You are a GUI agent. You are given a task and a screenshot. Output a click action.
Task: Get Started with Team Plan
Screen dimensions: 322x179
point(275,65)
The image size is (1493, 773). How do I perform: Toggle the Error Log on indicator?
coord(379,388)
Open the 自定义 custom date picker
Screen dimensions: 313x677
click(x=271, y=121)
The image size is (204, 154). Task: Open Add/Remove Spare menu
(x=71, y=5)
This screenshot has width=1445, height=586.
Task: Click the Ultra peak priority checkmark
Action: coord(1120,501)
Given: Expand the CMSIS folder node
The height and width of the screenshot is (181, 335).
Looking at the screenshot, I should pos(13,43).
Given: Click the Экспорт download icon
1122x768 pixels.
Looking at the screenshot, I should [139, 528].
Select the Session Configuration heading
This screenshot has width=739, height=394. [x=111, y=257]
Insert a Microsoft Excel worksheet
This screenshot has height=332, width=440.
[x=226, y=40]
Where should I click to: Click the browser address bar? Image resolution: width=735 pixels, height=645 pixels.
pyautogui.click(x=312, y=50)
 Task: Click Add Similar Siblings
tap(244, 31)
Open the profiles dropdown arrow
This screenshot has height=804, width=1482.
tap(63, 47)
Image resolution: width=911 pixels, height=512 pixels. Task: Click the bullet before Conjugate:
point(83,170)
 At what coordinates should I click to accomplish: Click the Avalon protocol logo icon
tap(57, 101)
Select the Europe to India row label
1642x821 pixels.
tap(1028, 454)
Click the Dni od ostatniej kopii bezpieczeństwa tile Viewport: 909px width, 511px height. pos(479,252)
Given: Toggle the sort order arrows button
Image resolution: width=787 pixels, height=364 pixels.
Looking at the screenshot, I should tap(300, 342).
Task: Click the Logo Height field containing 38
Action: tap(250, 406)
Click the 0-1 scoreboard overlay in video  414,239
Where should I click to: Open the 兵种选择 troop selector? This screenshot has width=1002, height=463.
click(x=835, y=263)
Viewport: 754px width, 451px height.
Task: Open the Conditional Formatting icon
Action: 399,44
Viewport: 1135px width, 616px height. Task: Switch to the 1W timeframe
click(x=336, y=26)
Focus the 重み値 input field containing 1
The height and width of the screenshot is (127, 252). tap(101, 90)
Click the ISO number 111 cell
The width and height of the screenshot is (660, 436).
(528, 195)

========================

--- What you will do ---
Rewrite every line of the listing above as a JSON list of strings, one string per line, leaving out blank lines.

--- Result of this task ---
[
  "You are a GUI agent. You are given a task and a screenshot. Output a click action.",
  "Task: Get Started with Team Plan",
  "Screen dimensions: 322x179",
  "point(275,65)",
  "The image size is (1493, 773). How do I perform: Toggle the Error Log on indicator?",
  "coord(379,388)",
  "Open the 自定义 custom date picker",
  "Screen dimensions: 313x677",
  "click(x=271, y=121)",
  "The image size is (204, 154). Task: Open Add/Remove Spare menu",
  "(x=71, y=5)",
  "This screenshot has width=1445, height=586.",
  "Task: Click the Ultra peak priority checkmark",
  "Action: coord(1120,501)",
  "Given: Expand the CMSIS folder node",
  "The height and width of the screenshot is (181, 335).",
  "Looking at the screenshot, I should pos(13,43).",
  "Given: Click the Экспорт download icon",
  "1122x768 pixels.",
  "Looking at the screenshot, I should [139, 528].",
  "Select the Session Configuration heading",
  "This screenshot has width=739, height=394. [x=111, y=257]",
  "Insert a Microsoft Excel worksheet",
  "This screenshot has height=332, width=440.",
  "[x=226, y=40]",
  "Where should I click to: Click the browser address bar? Image resolution: width=735 pixels, height=645 pixels.",
  "pyautogui.click(x=312, y=50)",
  " Task: Click Add Similar Siblings",
  "tap(244, 31)",
  "Open the profiles dropdown arrow",
  "This screenshot has height=804, width=1482.",
  "tap(63, 47)",
  "Image resolution: width=911 pixels, height=512 pixels. Task: Click the bullet before Conjugate:",
  "point(83,170)",
  " At what coordinates should I click to accomplish: Click the Avalon protocol logo icon",
  "tap(57, 101)",
  "Select the Europe to India row label",
  "1642x821 pixels.",
  "tap(1028, 454)",
  "Click the Dni od ostatniej kopii bezpieczeństwa tile Viewport: 909px width, 511px height. pos(479,252)",
  "Given: Toggle the sort order arrows button",
  "Image resolution: width=787 pixels, height=364 pixels.",
  "Looking at the screenshot, I should tap(300, 342).",
  "Task: Click the Logo Height field containing 38",
  "Action: tap(250, 406)",
  "Click the 0-1 scoreboard overlay in video  414,239",
  "Where should I click to: Open the 兵种选择 troop selector? This screenshot has width=1002, height=463.",
  "click(x=835, y=263)",
  "Viewport: 754px width, 451px height.",
  "Task: Open the Conditional Formatting icon",
  "Action: 399,44",
  "Viewport: 1135px width, 616px height. Task: Switch to the 1W timeframe",
  "click(x=336, y=26)",
  "Focus the 重み値 input field containing 1",
  "The height and width of the screenshot is (127, 252). tap(101, 90)",
  "Click the ISO number 111 cell",
  "The width and height of the screenshot is (660, 436).",
  "(528, 195)"
]